La controversia nasce tra un notaio romano e il suo consulente del lavoro, che nel 2000 gli aveva consigliato di versare i contributi previdenziali di alcuni dipendenti dello studio in misura fissa, secondo quanto previsto all’epoca per i giovani assunti con contratto di apprendistato.

Questo inquadramento non è stato ritenuto corretto dall’Inps, che ha sanzionato il notaio per omissione contributiva. Il notaio fa allora causa al consulente del lavoro, chiedendo il risarcimento dei danni.

Il Tribunale dà ragione al notaio, ma in sede d’appello il giudizio viene ribaltato a favore del consulente. Questi, infatti, aveva insistito sulla sua risoluzione, forte della nozione di impresa fatta propria dal diritto comunitario.
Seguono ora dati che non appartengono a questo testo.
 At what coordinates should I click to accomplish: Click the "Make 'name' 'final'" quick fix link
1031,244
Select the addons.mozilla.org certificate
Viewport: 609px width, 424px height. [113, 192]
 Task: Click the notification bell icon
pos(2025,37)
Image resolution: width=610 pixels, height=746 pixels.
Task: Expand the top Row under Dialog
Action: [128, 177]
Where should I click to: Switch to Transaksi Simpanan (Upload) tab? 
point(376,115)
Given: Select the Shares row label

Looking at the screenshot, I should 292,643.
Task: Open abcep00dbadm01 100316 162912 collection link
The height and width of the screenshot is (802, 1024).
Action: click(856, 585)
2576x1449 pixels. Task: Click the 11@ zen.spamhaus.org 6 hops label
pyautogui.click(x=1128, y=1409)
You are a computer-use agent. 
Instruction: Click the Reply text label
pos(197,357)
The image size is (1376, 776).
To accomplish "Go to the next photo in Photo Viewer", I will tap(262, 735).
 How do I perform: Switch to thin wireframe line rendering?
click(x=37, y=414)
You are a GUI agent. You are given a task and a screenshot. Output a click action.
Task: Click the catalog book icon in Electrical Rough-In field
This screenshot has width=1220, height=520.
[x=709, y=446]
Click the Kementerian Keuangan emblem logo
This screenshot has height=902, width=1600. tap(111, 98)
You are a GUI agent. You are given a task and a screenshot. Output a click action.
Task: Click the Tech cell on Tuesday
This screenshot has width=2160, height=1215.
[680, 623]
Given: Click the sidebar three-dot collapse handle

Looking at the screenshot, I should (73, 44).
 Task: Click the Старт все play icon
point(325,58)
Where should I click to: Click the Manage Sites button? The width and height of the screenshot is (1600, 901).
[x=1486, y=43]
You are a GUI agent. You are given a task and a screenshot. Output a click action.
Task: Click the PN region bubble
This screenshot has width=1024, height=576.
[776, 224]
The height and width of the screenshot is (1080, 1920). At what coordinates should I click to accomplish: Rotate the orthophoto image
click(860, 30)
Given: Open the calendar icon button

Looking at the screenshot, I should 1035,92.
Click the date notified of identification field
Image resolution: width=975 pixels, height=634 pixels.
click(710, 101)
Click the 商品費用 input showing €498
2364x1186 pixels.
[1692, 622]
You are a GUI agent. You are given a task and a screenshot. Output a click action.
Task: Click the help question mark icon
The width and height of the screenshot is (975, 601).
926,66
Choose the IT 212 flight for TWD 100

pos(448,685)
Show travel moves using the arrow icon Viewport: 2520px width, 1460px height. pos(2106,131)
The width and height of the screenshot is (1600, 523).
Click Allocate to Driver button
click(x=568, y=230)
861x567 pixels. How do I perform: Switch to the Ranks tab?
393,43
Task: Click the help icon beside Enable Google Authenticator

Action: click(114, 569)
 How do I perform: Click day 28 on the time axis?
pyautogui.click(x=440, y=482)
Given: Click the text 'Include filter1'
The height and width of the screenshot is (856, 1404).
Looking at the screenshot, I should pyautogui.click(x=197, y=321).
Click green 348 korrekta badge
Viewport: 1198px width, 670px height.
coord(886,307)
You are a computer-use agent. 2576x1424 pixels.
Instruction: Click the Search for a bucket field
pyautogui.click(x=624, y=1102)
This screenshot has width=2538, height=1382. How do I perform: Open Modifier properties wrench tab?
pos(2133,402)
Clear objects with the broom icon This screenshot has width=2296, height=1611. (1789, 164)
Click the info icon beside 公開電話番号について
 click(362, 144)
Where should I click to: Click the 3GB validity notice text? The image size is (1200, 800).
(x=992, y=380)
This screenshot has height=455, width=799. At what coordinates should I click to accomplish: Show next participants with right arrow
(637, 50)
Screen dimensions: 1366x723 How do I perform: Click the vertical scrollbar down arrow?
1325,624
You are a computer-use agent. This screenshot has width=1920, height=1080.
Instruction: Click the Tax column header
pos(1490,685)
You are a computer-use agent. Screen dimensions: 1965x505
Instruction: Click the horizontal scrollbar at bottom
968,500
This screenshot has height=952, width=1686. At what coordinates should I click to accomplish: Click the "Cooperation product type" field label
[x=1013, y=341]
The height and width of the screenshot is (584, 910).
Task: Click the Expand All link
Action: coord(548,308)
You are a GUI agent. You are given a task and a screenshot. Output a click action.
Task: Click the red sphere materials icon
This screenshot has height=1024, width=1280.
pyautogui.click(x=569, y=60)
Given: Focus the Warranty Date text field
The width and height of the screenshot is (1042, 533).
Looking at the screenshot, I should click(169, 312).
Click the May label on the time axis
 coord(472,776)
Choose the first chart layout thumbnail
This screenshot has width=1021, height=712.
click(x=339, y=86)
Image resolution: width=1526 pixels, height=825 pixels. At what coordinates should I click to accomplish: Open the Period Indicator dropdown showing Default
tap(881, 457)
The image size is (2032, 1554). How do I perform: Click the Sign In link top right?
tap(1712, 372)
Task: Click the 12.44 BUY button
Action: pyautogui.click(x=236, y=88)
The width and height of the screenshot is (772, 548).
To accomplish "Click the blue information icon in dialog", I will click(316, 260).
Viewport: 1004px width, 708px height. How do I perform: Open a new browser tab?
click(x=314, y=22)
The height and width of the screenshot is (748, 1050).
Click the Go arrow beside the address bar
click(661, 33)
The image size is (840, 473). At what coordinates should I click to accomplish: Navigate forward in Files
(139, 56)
Proprio sulla base del conflitto normativo tra legge nazionale e disciplina europea, è esclusa la colpa grave del professionista.

La Cassazione conferma la decisione di secondo grado, affermando che “nelle ipotesi di interpretazione di leggi o di risoluzione di questioni opinabili, deve ritenersi esclusa la responsabilità del professionista a meno che abbia agito con dolo o colpa grave”, come stabilito dall’articolo 2236 del codice civile. (G-Ilaria Laudisa)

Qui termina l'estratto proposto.